Kantor berita Turki, Anadolu, menyebutkan, AKP meraih 293 dari 600 kursi parlemen. Namun, jika ditambah dengan raihan Partai Gerakan Nasionalis (MHP) yang meraih 50 kursi dan berkoalisi dengan AKP, total kekuatan Erdogan di parlemen mencapai 343 kursi.

Di depan pendukungnya, Senin malam, Erdogan menyatakan kemenangannya. Dalam pidatonya, Erdogan menegaskan akan terus memerangi kelompok teroris dan memastikan Suriah dalam keadaan aman serta meningkatkan prestise Turki di dunia internasional. "Kami tidak punya waktu untuk dibuang percuma dan seluruh rakyat tahu akan hal itu," katanya di kantor pusat partai AKP, di Ankara, Minggu malam.

Rival utama Erdogan, Muharrem Ince, hanya sedikit mengkritik Erdogan. Ketua Partai Rakyat Republik (CHP) itu menyatakan menerima hasil penghitungan tersebut.
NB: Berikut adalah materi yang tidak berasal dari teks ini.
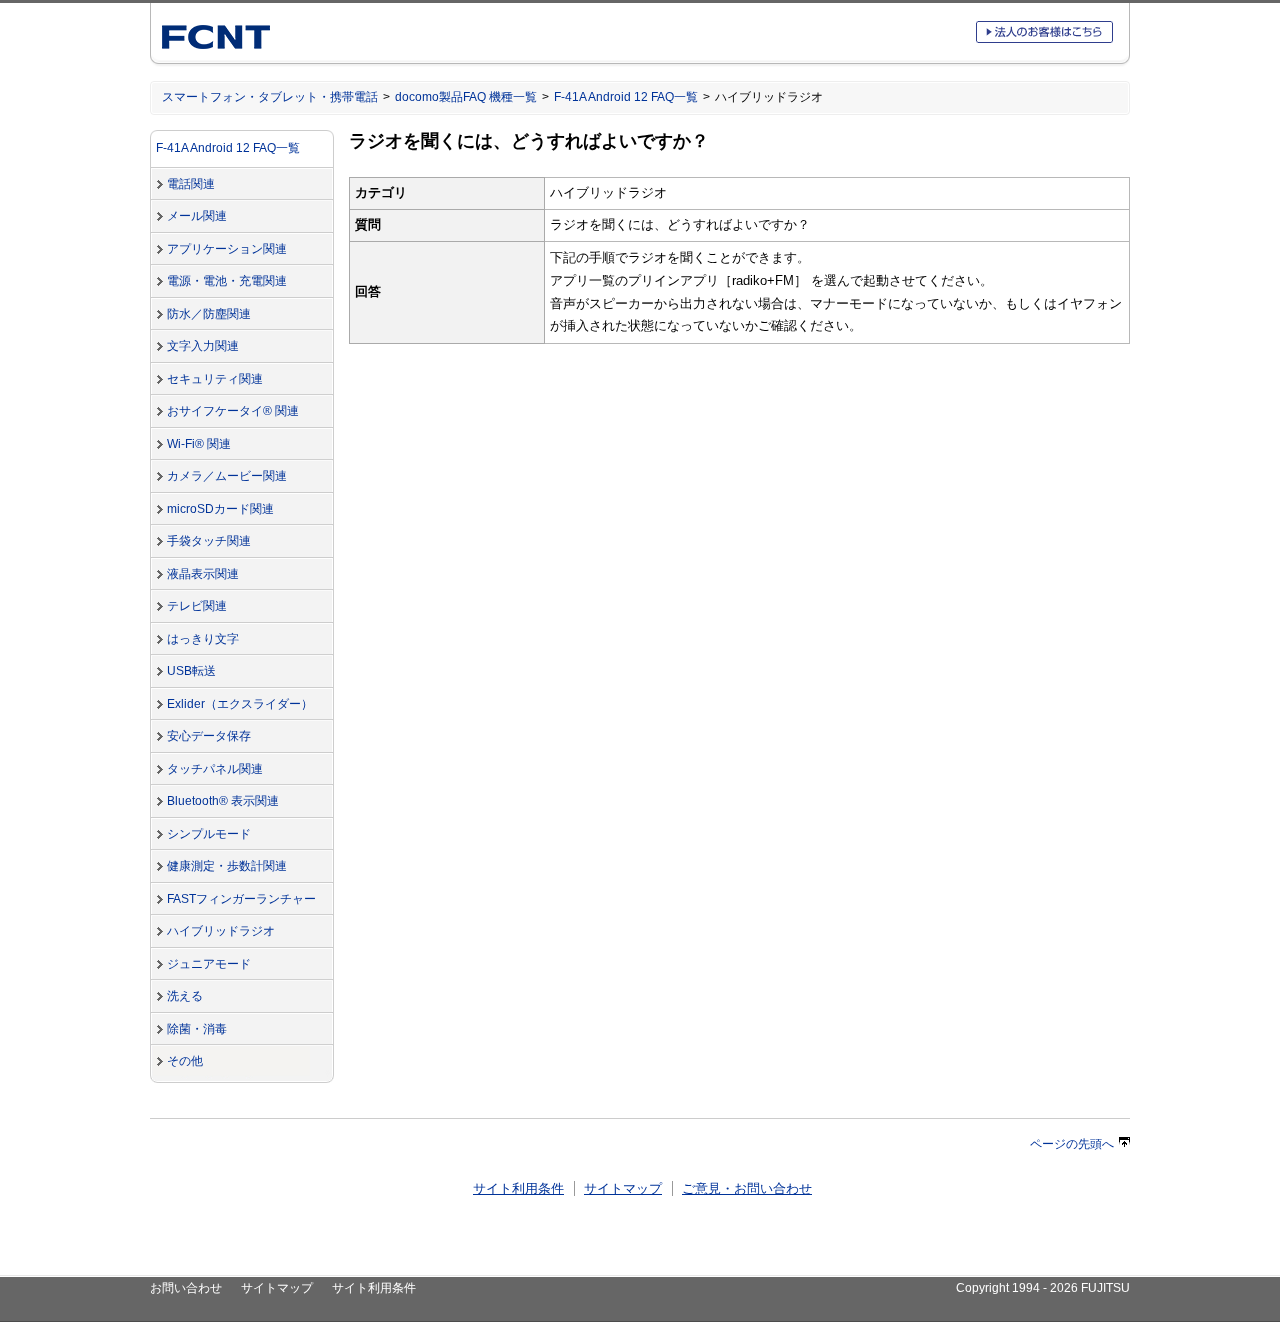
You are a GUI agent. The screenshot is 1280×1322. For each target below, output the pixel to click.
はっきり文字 (203, 639)
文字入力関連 (203, 346)
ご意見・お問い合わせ (747, 1188)
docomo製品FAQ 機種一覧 (466, 97)
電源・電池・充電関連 (227, 281)
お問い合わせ (186, 1288)
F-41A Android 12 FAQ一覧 (626, 97)
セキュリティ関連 (215, 379)
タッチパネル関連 (215, 769)
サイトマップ (623, 1188)
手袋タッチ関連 (209, 541)
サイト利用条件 (518, 1188)
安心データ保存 (209, 736)
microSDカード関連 (220, 509)
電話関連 (191, 184)
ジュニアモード (209, 964)
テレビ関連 (197, 606)
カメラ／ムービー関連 (227, 476)
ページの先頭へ (1072, 1144)
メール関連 (197, 216)
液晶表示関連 (203, 574)
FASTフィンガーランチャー (241, 899)
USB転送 (191, 671)
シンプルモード (209, 834)
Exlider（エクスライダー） (240, 704)
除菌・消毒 (197, 1029)
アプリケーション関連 (227, 249)
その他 (185, 1061)
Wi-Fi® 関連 (199, 444)
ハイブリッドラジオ (221, 931)
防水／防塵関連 (209, 314)
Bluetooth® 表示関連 (223, 801)
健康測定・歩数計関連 (227, 866)
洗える (185, 996)
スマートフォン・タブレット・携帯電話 (270, 97)
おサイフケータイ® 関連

Namun, kepada Erdogan, Ince berpesan, "Anda adalah presiden dari kami semua."

Pengumuman Erdogan itu sedikit menaikkan nilai tukar uang Turki, lira, terhadap mata uang asing dari 4,70 lira menjadi 4,60 lira per dollar AS. Lira selama 2018 mengalami penurunan kurs sekitar 20 persen terhadap dollar AS. Namun, penguatan ini juga didukung oleh tindakan yang akan diambil Bank Sentral Turki (CBRT). Pengamat ekonomi menilai peningkatan suku bunga oleh CBRT tak akan banyak berpengaruh karena inflasi yang tinggi 12,2 persen dan defisit transaksi berjalan sekitar 6,5 persen.

Sedikitnya ada tiga faktor kemenangan Erdogan pada pemilu presiden yang pertama di Turki ini, yakni percepatan pemilu, kudeta tahun 2016, dan gempuran terhadap kelompok Kurdi yang dianggap terus mengganggu keamanan dalam negeri Turki. Gempuran terhadap Kurdi, baik di dalam negeri maupun di Suriah, telah ikut membangkitkan rasa nasionalisme dan karena itu Erdogan mendapat dukungan mayoritas.

Awalnya, pemilu presiden dijadwalkan November 2019, tetapi maju ke 24 Juni 2018. Percepatan ini dilakukan agar saat pemilu digelar kondisi ekonomi Turki tidak terlalu buruk dan partai oposisi tidak terlalu siap. Kudeta yang dituduhkan kepada Fethullah Gulen juga membuat Erdogan lebih populer.